*Pixel coordinate grounding data:*
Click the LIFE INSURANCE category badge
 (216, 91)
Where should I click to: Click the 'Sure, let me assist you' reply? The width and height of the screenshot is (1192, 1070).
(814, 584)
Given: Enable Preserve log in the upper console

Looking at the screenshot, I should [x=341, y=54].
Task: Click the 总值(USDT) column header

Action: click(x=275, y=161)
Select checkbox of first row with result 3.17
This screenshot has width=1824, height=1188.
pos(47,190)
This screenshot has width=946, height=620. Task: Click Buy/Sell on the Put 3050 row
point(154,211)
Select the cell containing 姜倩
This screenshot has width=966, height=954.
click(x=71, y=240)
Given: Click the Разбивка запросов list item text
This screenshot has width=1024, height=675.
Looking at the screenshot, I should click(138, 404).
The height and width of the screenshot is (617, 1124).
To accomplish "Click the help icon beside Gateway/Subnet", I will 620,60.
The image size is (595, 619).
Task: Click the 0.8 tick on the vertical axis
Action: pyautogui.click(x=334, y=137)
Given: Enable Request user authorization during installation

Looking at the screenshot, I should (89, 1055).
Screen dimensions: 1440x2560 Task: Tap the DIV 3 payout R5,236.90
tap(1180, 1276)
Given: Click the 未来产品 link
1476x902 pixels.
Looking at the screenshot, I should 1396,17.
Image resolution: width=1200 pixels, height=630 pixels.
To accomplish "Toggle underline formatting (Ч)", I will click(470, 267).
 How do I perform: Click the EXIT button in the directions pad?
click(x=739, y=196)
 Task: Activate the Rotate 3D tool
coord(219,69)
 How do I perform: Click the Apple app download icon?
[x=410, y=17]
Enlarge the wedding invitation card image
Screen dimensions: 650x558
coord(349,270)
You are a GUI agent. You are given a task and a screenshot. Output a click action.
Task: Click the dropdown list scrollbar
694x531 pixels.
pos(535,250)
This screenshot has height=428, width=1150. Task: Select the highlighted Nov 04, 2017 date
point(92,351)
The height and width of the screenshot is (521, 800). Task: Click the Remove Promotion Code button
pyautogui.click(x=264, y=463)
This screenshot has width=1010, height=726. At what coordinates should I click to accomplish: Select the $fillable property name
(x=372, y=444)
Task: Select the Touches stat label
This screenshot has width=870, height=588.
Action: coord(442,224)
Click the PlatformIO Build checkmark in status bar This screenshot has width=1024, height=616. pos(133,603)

*TASK TO COMPLETE:* Count how many lines above include the word "list" and answer with that figure only.

*ANSWER SPACE:* 2